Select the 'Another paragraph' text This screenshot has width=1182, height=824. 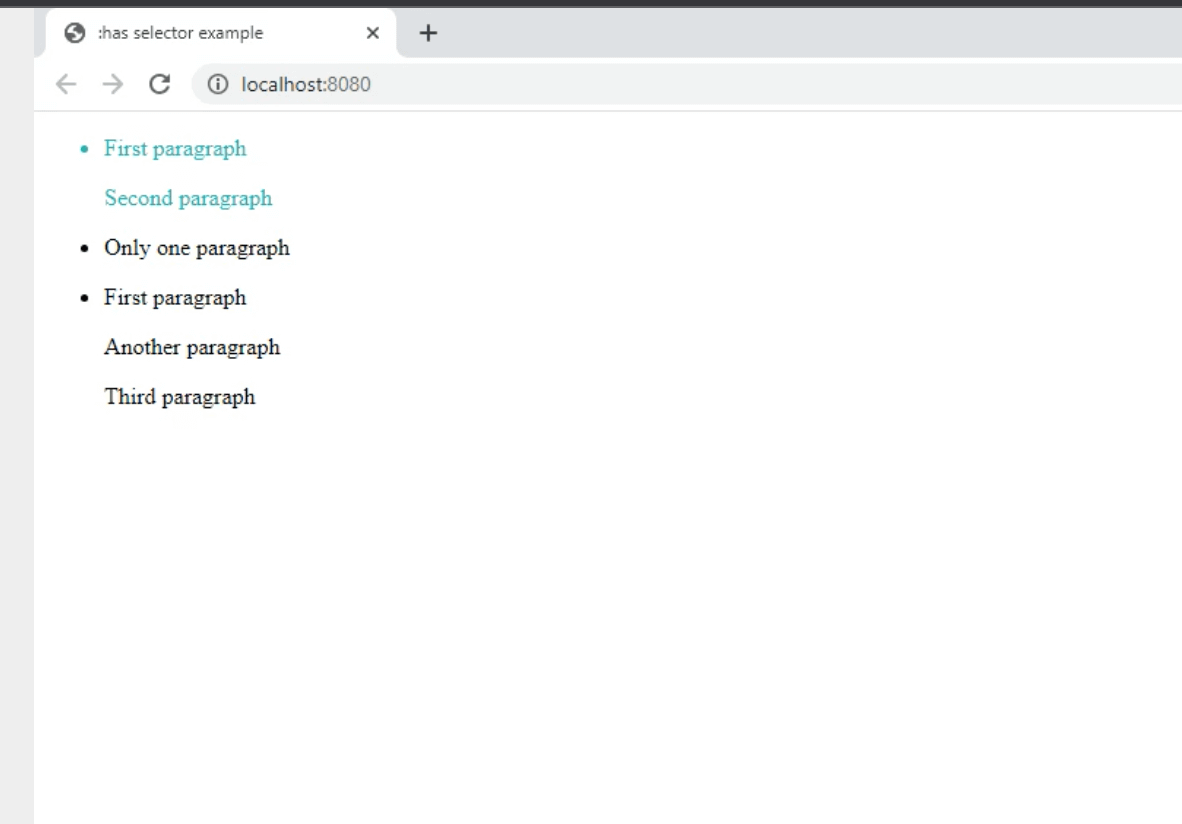[191, 347]
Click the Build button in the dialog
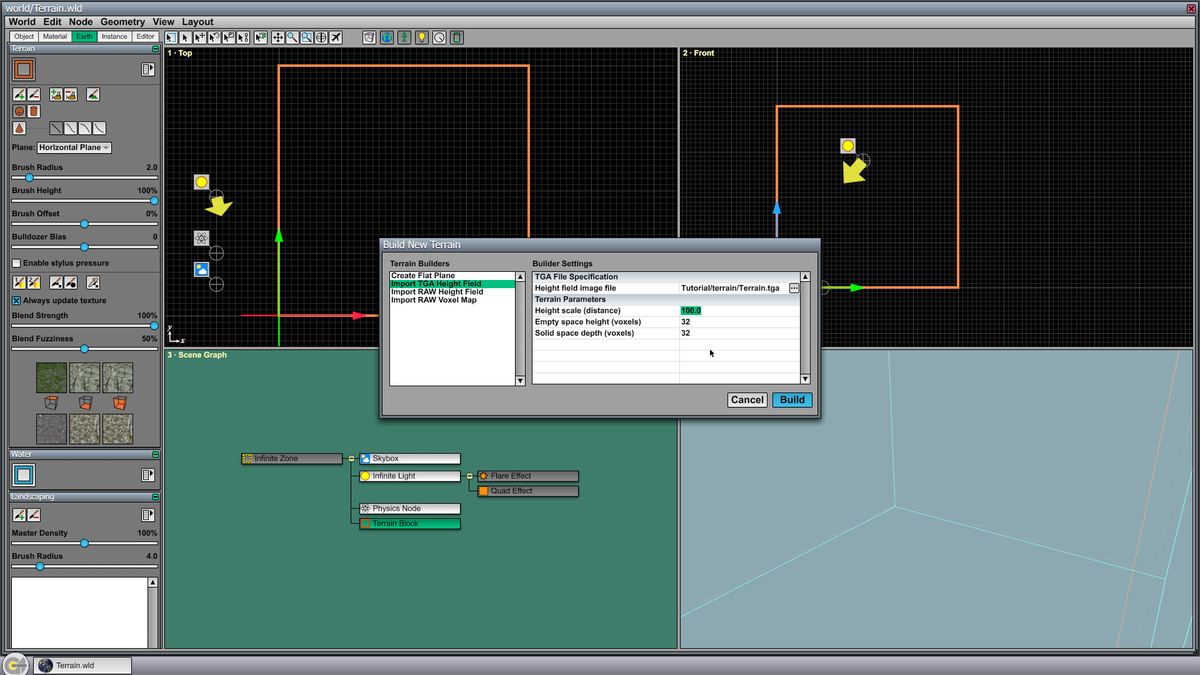The image size is (1200, 675). click(791, 399)
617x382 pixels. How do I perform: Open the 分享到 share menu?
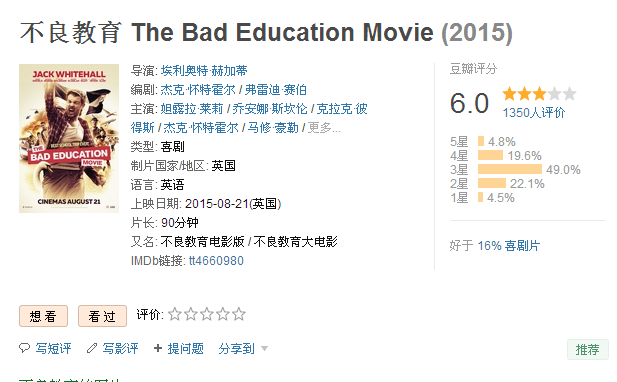coord(236,349)
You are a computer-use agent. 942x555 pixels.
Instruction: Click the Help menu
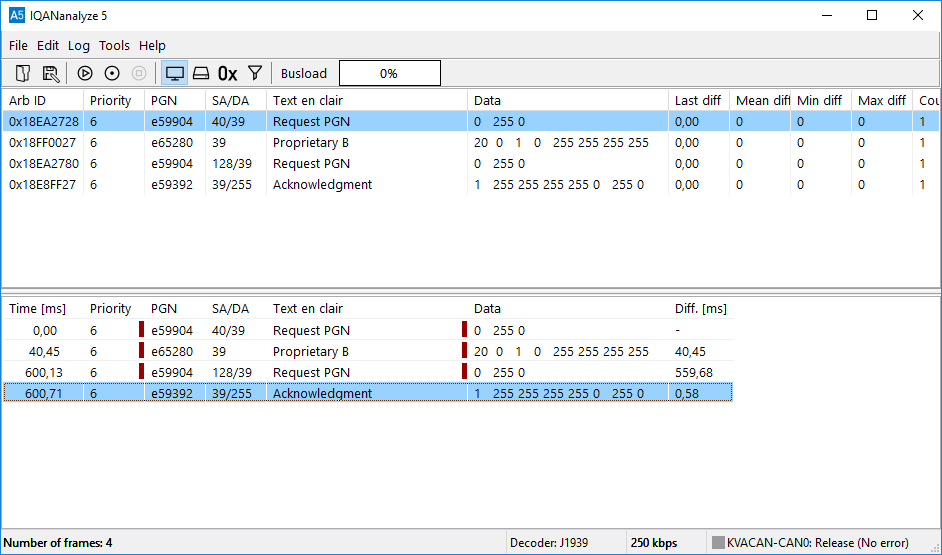pyautogui.click(x=152, y=45)
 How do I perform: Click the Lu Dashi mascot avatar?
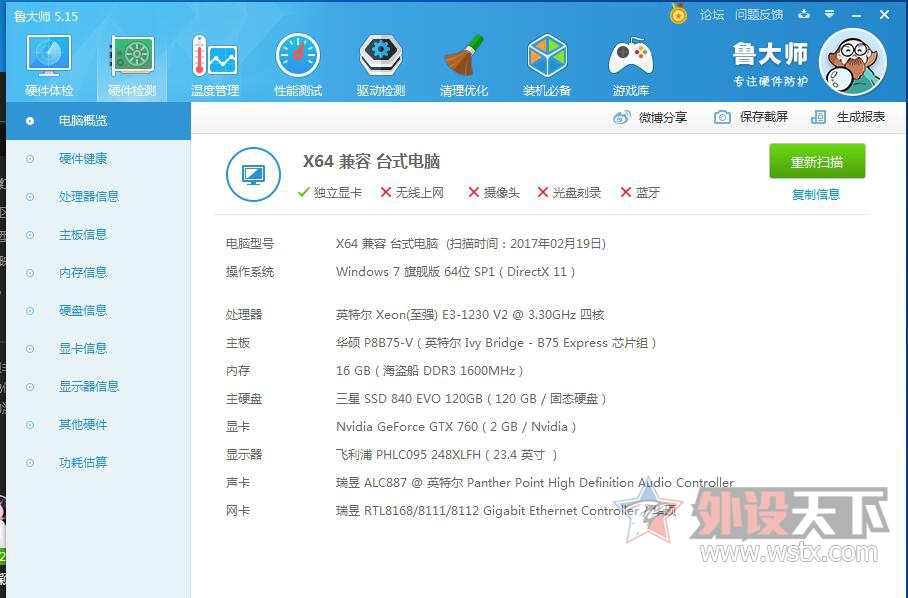point(852,62)
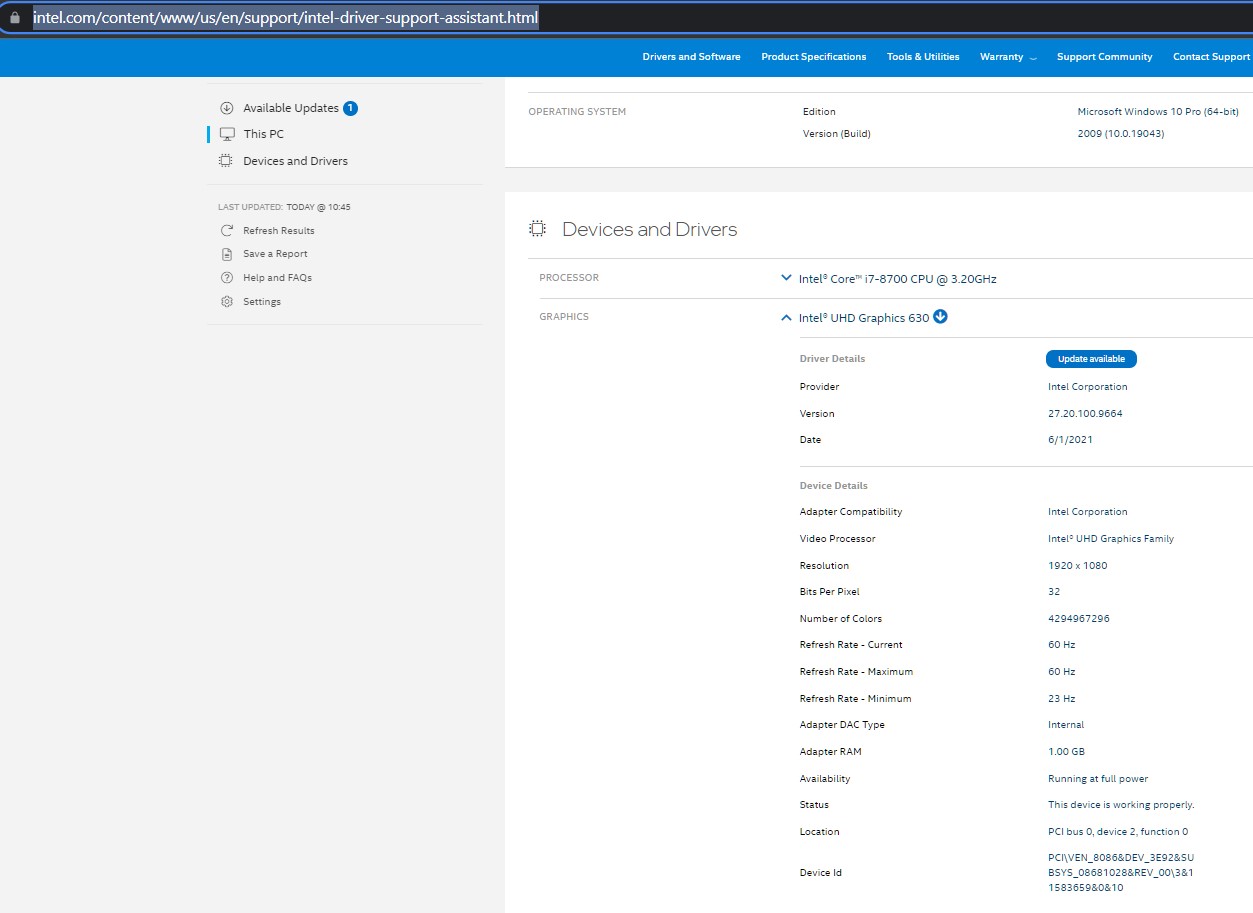Select the This PC monitor icon
Image resolution: width=1253 pixels, height=913 pixels.
[x=226, y=133]
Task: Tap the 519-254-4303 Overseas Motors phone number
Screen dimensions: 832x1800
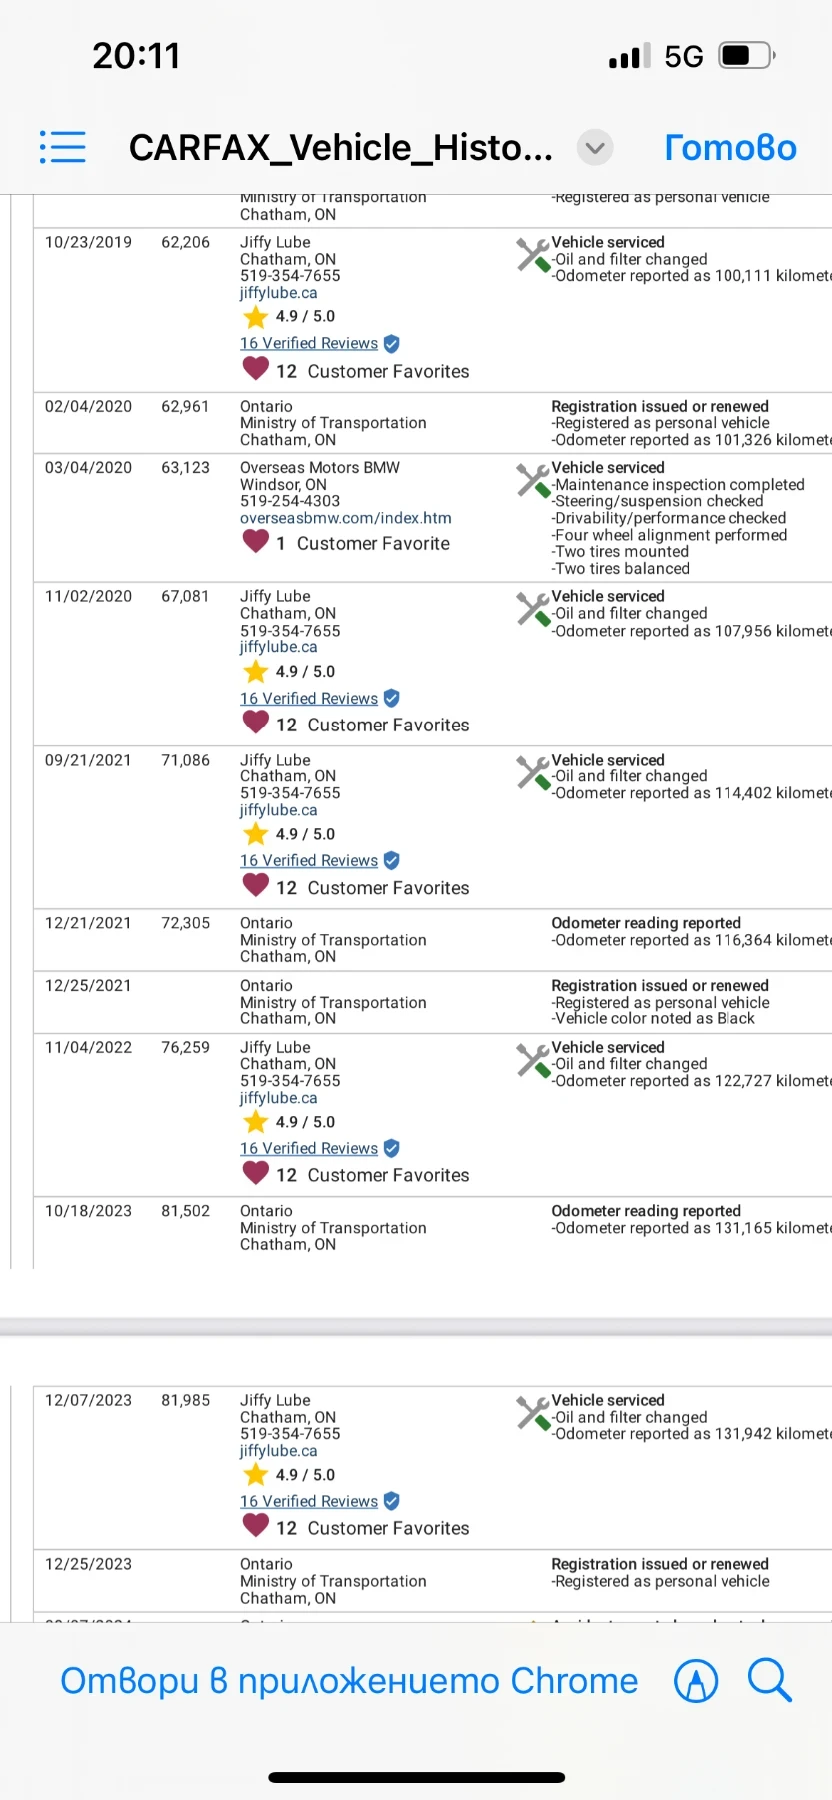Action: [x=290, y=501]
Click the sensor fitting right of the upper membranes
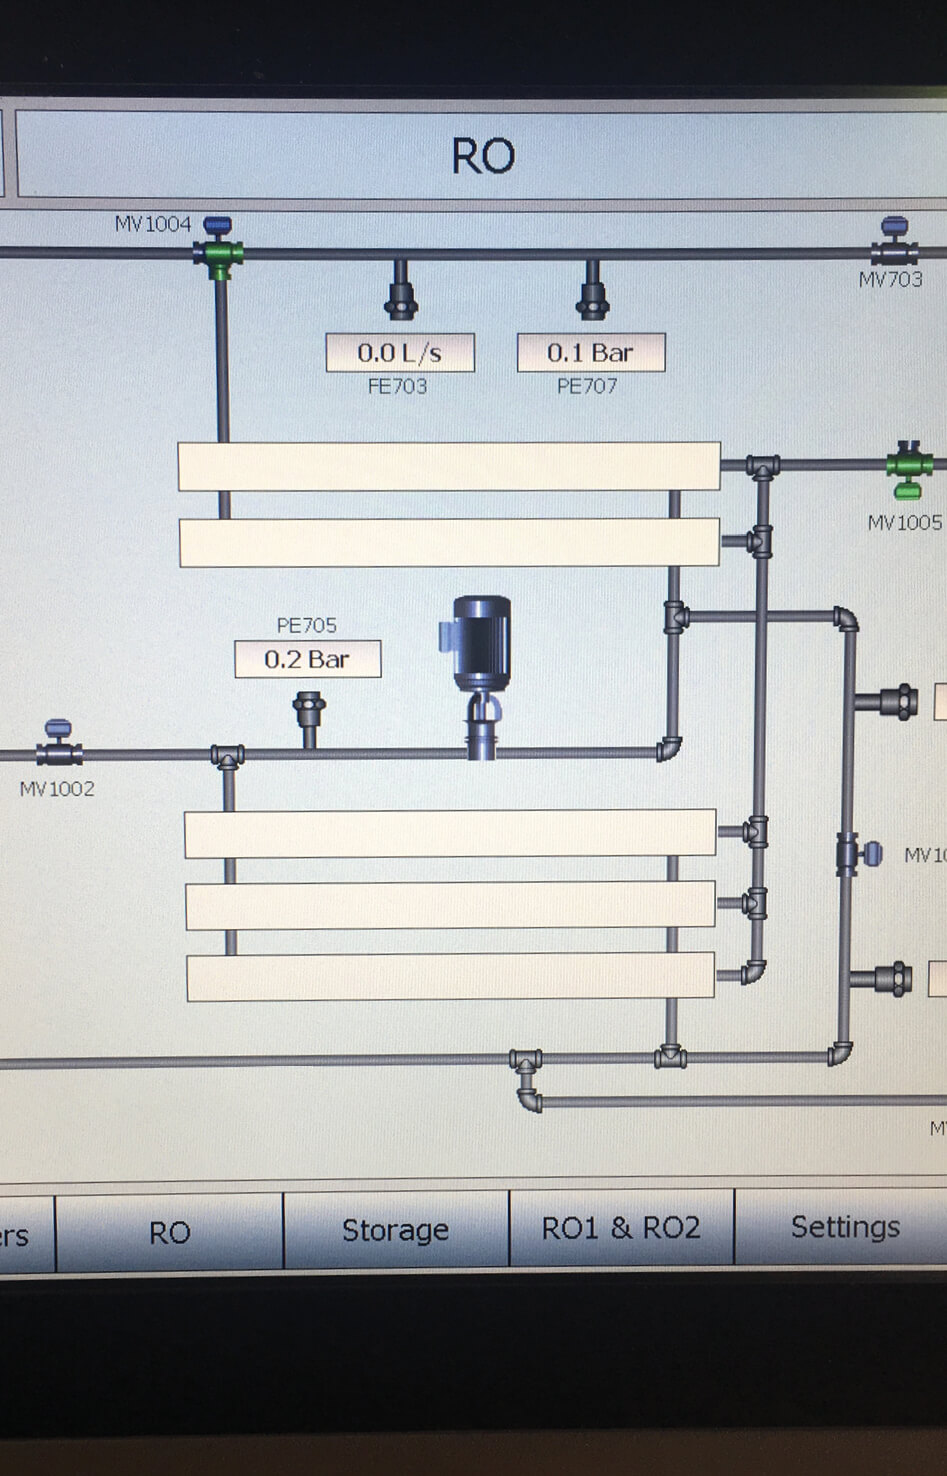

####

*Prompt*. Copy the listing word for word, from the line that contains "You are a computer-use agent. 942x555 pixels." through the end of the listing, inclusive. Leave the pictures out of your copy.

*The reply*.
You are a computer-use agent. 942x555 pixels.
Instruction: Click the Help menu
pyautogui.click(x=152, y=45)
 How do I perform: Click the Lu Dashi mascot avatar?
point(852,62)
Select the This PC monitor icon
Image resolution: width=1253 pixels, height=913 pixels.
[x=226, y=133]
Task: Tap the 519-254-4303 Overseas Motors phone number
Screen dimensions: 832x1800
Action: [x=290, y=501]
Click the sensor fitting right of the upper membranes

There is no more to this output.